The homeless man died, eventually. He was shanked due to a conflict over the ownership of certain tinfoil hat. Watching his man bleed out on the ground was not good for Steven. He started doing even more heroine, and spent the rest of his money on prostitutes. His life had no meaning, no purpose. He hit the drugs harder and harder, until he finally keeled over in a puddle, dead, next to Starbucks. But we will always remember the tale of Steven the shopping cart, for it’s a tale we can all relate too. Especially those of us who are shopping carts.

 

Sincerely,

Inanimate object lover = objectophilia

 

Lives are terrible stories

And now for your daily dose of whimsical cynicism. Or cynical whimsy. Really, I will let you pick. Anyway, what’s on my mind today is the fact that people’s lives make for terrible stories. You could have guessed that from the title of this post I’m sure. My, am I redundant. At this point you are probably asking yourself “what is this guy’s problem?” Well I’ll tell you. My problem is that lives are terrible stories. As I’ve said. For the third time. Why this is such a personal issue for me, I don’t know. In fact it doesn’t matter. Shit, would you stop pestering me with your relentless questions!!!! I refuse to give reason.

Ok, so people’s lives are generally boring. Do you realize how much of life is spent sleeping, eating, masturbating, driving, checking Facebook, blogging, therapy, complaining, checking email, working, filling out paperwork, pretending to like salad… That’s life for you. Most of it anyway. I don’t think any of those things would make for a good story, do you? No, you don’t. Because would be stupid.

People’s lives have way too much “falling action” and it doesn’t resolve until they die a lonely death.

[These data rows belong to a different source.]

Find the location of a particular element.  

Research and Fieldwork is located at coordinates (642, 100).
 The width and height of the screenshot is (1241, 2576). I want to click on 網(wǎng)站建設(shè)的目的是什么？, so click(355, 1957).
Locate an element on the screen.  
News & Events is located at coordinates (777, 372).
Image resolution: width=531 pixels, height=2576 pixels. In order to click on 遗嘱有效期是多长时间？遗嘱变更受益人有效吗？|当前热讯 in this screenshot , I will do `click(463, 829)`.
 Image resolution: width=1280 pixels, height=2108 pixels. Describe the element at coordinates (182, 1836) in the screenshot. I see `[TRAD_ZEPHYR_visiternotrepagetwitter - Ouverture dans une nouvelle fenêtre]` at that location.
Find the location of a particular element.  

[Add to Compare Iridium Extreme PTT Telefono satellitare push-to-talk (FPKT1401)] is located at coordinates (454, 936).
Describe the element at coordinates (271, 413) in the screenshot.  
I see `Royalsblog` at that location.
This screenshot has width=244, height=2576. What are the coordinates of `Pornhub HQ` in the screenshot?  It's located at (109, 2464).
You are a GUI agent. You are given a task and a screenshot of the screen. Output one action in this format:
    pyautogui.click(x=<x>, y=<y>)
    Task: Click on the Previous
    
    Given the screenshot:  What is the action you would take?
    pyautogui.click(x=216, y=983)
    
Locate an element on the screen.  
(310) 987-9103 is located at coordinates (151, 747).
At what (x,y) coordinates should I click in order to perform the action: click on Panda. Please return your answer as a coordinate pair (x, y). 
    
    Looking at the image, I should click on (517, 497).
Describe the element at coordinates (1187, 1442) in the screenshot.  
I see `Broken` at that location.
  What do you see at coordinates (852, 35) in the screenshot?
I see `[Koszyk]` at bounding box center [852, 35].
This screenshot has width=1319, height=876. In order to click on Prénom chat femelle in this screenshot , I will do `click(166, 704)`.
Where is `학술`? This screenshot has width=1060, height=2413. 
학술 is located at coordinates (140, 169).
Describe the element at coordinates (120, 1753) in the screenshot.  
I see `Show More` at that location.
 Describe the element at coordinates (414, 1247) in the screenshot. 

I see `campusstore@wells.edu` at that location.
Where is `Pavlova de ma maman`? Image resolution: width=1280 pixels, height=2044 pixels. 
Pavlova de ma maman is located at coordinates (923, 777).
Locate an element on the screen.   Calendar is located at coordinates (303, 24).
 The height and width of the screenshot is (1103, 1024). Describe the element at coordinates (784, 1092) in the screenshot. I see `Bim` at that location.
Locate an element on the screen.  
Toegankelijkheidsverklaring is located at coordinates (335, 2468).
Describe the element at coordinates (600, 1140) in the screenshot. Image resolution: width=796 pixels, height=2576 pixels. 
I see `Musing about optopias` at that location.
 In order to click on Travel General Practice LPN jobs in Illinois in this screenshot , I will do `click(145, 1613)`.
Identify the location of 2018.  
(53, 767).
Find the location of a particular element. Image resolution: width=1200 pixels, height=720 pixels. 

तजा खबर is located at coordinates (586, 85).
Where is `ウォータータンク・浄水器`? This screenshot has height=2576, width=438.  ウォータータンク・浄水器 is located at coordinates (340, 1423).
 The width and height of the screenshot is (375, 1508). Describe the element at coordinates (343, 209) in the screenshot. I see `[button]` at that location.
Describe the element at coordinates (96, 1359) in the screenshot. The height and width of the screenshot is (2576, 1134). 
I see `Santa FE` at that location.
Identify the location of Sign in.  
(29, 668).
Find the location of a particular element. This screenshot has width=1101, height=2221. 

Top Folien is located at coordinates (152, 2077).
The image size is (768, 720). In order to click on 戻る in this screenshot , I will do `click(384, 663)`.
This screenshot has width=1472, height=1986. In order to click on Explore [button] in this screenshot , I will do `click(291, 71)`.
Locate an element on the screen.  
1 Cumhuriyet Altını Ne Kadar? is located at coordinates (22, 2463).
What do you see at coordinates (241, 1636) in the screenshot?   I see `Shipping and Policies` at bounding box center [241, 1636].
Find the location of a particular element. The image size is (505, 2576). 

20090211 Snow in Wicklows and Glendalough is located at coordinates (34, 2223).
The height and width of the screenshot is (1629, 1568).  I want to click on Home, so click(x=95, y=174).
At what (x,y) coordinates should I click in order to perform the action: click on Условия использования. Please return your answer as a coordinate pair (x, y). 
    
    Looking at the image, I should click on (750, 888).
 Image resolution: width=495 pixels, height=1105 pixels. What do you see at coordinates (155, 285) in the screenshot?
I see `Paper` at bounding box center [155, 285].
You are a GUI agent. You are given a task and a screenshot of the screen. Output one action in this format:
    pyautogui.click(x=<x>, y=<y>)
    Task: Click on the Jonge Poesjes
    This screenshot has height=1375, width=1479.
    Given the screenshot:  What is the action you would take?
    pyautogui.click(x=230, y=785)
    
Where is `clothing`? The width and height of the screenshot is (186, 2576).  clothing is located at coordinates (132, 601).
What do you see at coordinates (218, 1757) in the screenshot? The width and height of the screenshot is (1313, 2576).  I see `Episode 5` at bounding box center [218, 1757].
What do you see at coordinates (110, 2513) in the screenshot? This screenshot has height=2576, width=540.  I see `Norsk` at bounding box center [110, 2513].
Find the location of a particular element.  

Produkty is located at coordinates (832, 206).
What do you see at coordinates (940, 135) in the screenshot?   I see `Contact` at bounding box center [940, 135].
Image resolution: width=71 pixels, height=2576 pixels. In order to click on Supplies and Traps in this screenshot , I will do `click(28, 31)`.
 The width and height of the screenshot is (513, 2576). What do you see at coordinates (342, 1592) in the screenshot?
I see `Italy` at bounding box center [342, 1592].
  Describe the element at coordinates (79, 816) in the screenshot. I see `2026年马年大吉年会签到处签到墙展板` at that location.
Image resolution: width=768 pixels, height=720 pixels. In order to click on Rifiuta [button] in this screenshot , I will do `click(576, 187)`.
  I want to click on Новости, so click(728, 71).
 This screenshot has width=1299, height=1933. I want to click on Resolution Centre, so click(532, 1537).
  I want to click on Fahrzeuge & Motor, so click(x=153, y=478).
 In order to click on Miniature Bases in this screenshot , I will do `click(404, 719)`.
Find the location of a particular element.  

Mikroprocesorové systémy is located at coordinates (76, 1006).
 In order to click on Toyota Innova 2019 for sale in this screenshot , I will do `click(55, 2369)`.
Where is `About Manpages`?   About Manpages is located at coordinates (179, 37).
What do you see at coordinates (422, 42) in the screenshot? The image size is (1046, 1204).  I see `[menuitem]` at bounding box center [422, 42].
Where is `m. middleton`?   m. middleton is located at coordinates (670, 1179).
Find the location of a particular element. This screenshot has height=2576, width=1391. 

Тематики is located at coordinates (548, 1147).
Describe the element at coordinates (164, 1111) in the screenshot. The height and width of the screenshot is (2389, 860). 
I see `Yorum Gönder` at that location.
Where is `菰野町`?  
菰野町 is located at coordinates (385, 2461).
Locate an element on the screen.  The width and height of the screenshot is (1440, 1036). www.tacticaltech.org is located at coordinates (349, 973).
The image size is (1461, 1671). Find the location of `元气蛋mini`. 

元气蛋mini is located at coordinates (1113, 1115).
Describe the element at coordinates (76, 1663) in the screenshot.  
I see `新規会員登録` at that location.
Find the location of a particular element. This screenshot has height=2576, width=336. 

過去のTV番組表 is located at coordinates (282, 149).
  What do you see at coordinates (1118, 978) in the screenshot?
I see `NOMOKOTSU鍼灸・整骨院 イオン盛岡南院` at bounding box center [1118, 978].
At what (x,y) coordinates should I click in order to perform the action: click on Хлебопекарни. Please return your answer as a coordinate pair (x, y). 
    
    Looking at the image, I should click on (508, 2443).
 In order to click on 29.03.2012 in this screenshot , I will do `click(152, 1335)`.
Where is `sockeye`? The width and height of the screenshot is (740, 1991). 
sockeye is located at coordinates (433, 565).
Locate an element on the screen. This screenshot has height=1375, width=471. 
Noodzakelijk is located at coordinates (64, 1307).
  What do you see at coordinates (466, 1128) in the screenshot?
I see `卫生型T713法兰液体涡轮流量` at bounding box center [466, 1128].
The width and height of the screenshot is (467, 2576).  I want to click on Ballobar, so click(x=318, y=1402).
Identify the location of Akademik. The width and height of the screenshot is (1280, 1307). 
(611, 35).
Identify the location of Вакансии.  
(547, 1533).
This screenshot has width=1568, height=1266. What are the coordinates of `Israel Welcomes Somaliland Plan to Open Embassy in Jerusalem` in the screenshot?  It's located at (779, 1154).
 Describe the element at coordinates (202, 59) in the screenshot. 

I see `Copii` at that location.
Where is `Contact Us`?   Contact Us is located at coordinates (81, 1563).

That makes an awful story! Unless the climax of someone’s life happens around 85, that is a very improper story. The climax is supposed to happen near the end! Doesn’t anyone know how to tell a story? The climax is not finally perfecting your golf game right before you succumb to arthritis. Life is boring, especially after retirement. No one wants to hear about your all prune diet. Seriously.

Also, you know what stories have? Climaxes. You know what lives don’t have? Climaxes. Well, they kind of have those, but in a different way that what I’m talking about you dirty pervert. I think this is a good thing thought because if your life had a climax then it would have been based on one single event. That kinda makes the rest of your life pretty terrible, doesn’t it. James Bond, the later years. Just a creeper in a nursing home. Picking on the nurses. Remind me never to hang out with old James Bond.

So, really stories about people’s lives are stupid. Because they have to censor so much stuff its not really their life anymore. So don’t watch those movies. No matter how awesome they look. I guess what I’m trying to say is that people are lame. And no one likes them.

Sincerely,

Shrimp cocktails are disgusting. And you know it.